§ **Task to complete**
Go through the material and copy every line in which "computer" appears.

§ **Raw data**
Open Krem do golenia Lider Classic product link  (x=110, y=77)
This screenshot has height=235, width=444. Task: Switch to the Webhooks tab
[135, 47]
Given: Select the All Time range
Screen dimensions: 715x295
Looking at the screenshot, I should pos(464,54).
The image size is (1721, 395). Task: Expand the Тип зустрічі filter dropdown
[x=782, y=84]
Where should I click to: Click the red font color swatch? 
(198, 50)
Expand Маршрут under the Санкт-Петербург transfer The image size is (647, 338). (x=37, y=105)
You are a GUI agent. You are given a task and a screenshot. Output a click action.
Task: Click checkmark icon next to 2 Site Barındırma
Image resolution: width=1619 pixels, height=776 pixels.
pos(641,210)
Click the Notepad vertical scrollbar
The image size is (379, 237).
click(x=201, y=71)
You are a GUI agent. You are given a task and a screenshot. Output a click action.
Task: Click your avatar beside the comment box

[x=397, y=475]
==
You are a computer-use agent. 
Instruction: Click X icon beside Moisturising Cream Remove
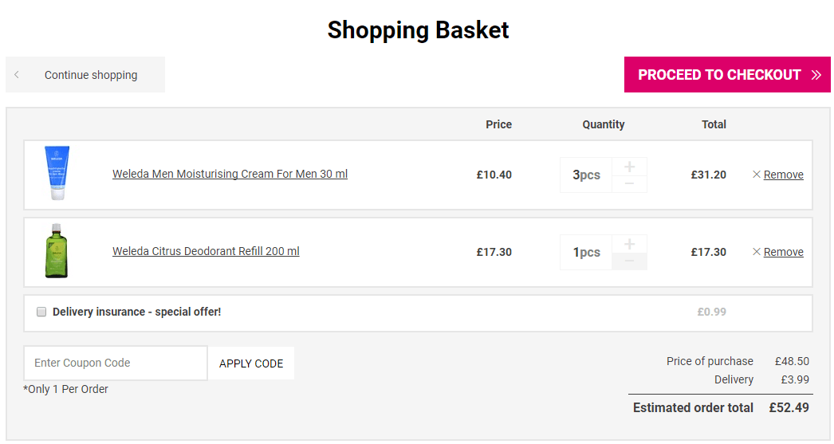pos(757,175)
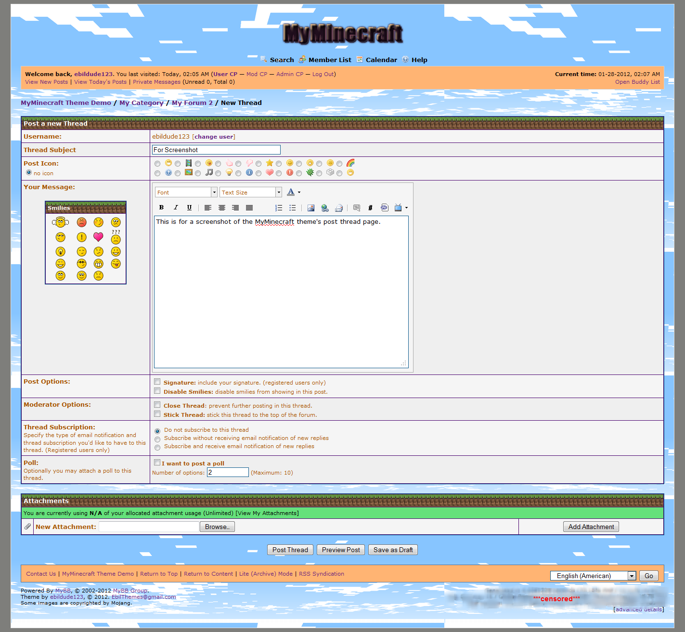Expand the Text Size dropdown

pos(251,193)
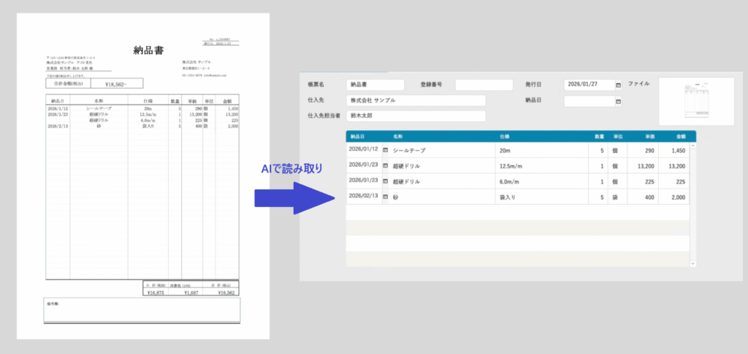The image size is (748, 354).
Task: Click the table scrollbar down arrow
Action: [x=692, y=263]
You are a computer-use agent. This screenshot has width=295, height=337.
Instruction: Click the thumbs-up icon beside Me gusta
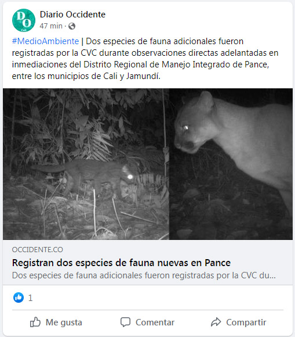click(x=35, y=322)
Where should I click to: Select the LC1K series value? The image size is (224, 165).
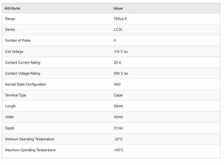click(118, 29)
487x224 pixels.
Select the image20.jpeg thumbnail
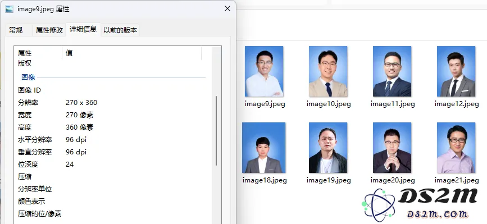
--
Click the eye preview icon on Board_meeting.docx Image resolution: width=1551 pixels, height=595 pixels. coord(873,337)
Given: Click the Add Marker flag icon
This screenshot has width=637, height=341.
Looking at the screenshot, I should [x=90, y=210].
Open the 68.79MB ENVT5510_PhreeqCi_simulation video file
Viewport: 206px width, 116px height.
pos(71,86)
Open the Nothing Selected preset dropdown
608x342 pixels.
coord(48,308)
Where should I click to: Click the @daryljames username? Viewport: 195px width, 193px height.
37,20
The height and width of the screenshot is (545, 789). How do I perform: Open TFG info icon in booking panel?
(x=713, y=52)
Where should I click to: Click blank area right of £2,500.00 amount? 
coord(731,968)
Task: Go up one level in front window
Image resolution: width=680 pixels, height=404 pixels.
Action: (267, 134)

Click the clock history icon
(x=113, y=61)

§ **Answer box**
You are a computer-use agent. 
You are a computer-use agent. This screenshot has width=295, height=337.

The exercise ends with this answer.